The White House says it will appeal the decision that the Administration breached the court order on deportation flights.
A judge in the United States has said that there is a “probable cause” to keep the administration of the president of the United States, Donald Trump, in criminal contempt for not taking into account his order to change deportation flights to El Salvador.
In a ruling written on Wednesday, the United States District Judge James Boasberg said the Trump administration had shown “intentional contempt” for its March 15 ruling that the Government could not deport alleging alleging members of Venezuelan gangs under a 18th -century war law without giving them the opportunity to challenge their elimination.
The actions of the Trump administration were “enough for the court to conclude that there is a probable cause to find the government in criminal contempt,” Boasberg said in his 46 -page ruling.
“The court does not reach such a conclusion lightly or hurriedly; in fact, it has given the defendants a wide opportunity to rectify or explain their actions,” Boasberg added.
“None of his answers has been satisfactory.”
Boasberg said the administration still had the opportunity to avoid being despised if it allowed the deportees to oppose their removals in court.
The White House communications director Steven Cheung said the administration would appeal the ruling.

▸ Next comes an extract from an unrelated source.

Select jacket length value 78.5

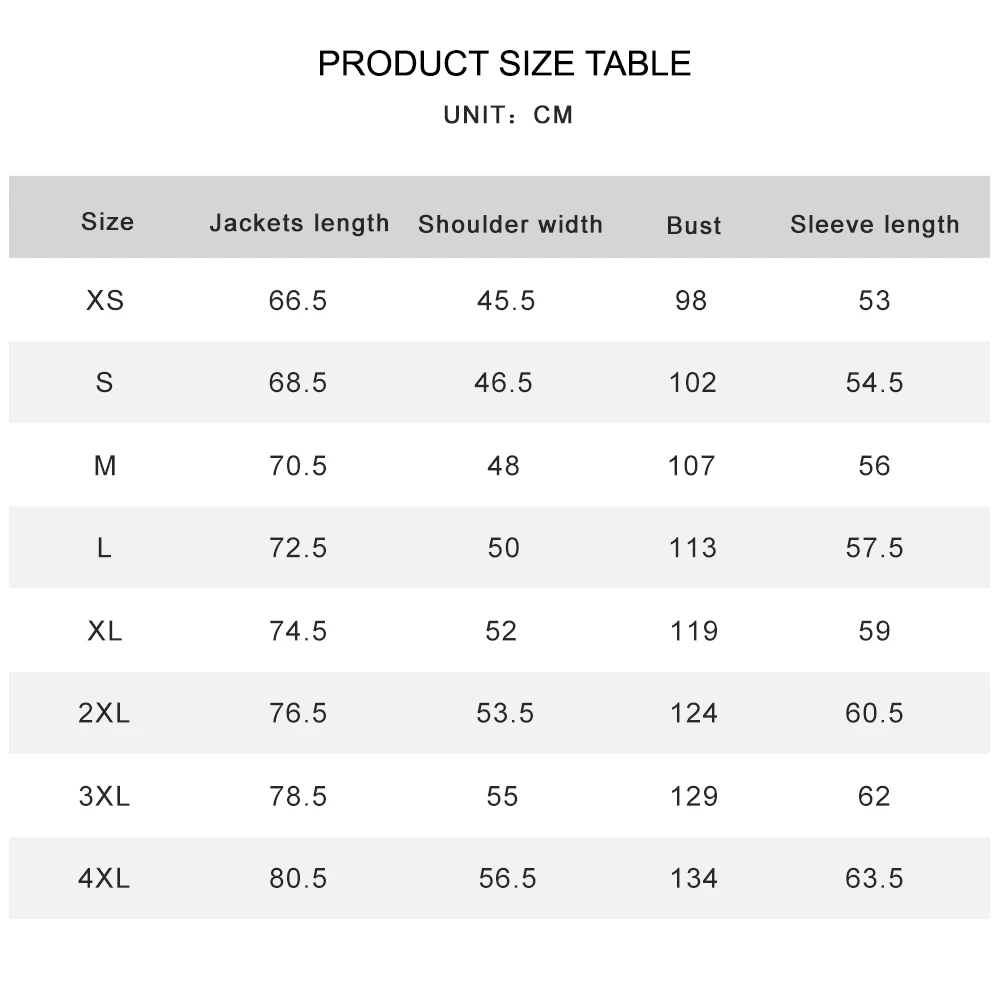[x=298, y=796]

“The president is 100 percent committed to ensuring that terrorists and illegal criminal migrants are no longer a threat to Americans and their communities throughout the country,” said Cheung published on social networks.
Boasberg’s ruling is the closest that any court has been suggesting that Trump administration officials could be punished for controversial deportation flights.
The Trump Administration has deported 238 migrants who affirms that they are members of the Venezuelan gang Train El Aragua to El Salvador, where they have bone confined in the center for the confinement of terrorism, a prison of 40,000 capacity.
American officials have published few evidence to support their gang membership claims, and US media have reported that it is not public information that suggests that any less a small minority of the deportees has a criminal record.
Trump has invoked the Alien enemies law of 1798, which grants the authority of the president of the United States to stop or deport non -citizens who carry out war times, to carry out deportations.
Critics have condemned the use of the law, arguing that the United States is not jokingly under any threat of “invasion” as results of being at war.